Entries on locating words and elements
::::

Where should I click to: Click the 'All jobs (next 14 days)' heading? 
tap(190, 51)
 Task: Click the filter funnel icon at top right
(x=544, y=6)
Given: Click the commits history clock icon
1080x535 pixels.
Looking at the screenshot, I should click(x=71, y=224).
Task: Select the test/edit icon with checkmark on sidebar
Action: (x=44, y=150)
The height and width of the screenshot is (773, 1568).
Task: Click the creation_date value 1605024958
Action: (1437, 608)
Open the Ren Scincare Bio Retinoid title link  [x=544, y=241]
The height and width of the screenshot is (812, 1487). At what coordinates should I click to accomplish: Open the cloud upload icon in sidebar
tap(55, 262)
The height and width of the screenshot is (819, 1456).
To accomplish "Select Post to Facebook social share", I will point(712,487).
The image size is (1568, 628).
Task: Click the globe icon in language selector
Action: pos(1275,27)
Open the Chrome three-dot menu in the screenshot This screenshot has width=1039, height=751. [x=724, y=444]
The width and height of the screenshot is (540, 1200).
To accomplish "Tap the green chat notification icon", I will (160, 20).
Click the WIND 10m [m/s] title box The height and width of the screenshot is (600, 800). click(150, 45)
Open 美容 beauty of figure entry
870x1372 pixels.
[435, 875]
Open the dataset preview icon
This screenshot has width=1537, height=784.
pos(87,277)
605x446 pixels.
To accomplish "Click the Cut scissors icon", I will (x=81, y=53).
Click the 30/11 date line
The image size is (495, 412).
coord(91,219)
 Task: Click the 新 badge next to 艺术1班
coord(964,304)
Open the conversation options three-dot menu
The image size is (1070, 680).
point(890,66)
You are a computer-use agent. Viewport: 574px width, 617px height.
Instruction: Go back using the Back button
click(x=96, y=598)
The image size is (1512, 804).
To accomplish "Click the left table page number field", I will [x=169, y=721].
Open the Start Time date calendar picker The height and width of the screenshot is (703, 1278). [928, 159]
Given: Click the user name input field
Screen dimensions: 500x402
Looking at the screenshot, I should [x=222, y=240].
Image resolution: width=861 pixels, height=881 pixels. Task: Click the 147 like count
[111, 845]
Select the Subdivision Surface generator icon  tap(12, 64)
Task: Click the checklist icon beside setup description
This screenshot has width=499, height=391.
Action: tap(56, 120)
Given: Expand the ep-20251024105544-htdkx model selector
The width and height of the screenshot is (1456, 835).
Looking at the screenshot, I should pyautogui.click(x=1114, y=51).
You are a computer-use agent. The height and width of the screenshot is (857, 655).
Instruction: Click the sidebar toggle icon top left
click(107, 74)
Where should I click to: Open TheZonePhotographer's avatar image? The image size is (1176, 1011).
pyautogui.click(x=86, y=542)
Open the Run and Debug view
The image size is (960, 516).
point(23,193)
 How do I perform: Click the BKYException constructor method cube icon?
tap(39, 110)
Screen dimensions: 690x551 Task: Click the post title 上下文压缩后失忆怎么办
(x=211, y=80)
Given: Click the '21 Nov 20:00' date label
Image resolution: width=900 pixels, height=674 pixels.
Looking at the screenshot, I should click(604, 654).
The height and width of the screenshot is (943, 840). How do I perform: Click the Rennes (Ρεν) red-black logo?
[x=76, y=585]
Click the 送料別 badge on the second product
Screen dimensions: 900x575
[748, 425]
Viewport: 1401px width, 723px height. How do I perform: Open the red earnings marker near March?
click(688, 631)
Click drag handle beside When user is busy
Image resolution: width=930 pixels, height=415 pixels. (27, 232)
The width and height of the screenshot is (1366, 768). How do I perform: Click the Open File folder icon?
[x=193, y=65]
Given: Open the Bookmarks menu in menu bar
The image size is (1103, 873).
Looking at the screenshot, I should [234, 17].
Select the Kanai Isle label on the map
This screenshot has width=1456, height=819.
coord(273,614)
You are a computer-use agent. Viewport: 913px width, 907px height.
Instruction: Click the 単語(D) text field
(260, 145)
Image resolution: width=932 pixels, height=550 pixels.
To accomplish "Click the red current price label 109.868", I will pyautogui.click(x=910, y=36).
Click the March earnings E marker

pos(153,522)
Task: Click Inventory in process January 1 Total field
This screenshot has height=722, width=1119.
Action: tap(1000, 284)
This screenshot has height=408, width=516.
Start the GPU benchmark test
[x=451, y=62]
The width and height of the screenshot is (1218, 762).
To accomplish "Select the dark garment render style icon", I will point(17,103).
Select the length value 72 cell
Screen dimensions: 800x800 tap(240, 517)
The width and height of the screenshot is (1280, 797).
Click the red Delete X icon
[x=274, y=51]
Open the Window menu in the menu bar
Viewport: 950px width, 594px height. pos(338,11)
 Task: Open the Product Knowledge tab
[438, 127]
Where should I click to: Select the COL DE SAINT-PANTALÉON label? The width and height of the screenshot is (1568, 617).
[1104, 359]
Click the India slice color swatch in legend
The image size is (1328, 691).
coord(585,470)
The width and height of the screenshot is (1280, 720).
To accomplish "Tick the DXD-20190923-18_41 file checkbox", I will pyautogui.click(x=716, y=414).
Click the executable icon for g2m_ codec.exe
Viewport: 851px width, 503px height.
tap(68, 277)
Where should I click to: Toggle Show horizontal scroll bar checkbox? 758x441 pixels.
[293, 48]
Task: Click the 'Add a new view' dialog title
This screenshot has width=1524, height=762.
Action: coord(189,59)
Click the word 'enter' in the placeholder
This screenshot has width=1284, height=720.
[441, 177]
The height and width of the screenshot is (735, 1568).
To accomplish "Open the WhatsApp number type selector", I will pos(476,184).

::::

**Task instructions:** Arrange the stretch from the start of the records through the line containing "click(x=96, y=598)" as a numbered list, leaving out any blank lines.

**Result below:**
1. Where should I click to: Click the 'All jobs (next 14 days)' heading? 
2. tap(190, 51)
3.  Task: Click the filter funnel icon at top right
4. (x=544, y=6)
5. Given: Click the commits history clock icon
6. 1080x535 pixels.
7. Looking at the screenshot, I should click(x=71, y=224).
8. Task: Select the test/edit icon with checkmark on sidebar
9. Action: (x=44, y=150)
10. The height and width of the screenshot is (773, 1568).
11. Task: Click the creation_date value 1605024958
12. Action: (1437, 608)
13. Open the Ren Scincare Bio Retinoid title link  [x=544, y=241]
14. The height and width of the screenshot is (812, 1487). At what coordinates should I click to accomplish: Open the cloud upload icon in sidebar
15. tap(55, 262)
16. The height and width of the screenshot is (819, 1456).
17. To accomplish "Select Post to Facebook social share", I will point(712,487).
18. The image size is (1568, 628).
19. Task: Click the globe icon in language selector
20. Action: pos(1275,27)
21. Open the Chrome three-dot menu in the screenshot This screenshot has width=1039, height=751. [x=724, y=444]
22. The width and height of the screenshot is (540, 1200).
23. To accomplish "Tap the green chat notification icon", I will (160, 20).
24. Click the WIND 10m [m/s] title box The height and width of the screenshot is (600, 800). click(150, 45)
25. Open 美容 beauty of figure entry
26. 870x1372 pixels.
27. [435, 875]
28. Open the dataset preview icon
29. This screenshot has width=1537, height=784.
30. pos(87,277)
31. 605x446 pixels.
32. To accomplish "Click the Cut scissors icon", I will (x=81, y=53).
33. Click the 30/11 date line
34. The image size is (495, 412).
35. coord(91,219)
36.  Task: Click the 新 badge next to 艺术1班
37. coord(964,304)
38. Open the conversation options three-dot menu
39. The image size is (1070, 680).
40. point(890,66)
41. You are a computer-use agent. Viewport: 574px width, 617px height.
42. Instruction: Go back using the Back button
43. click(x=96, y=598)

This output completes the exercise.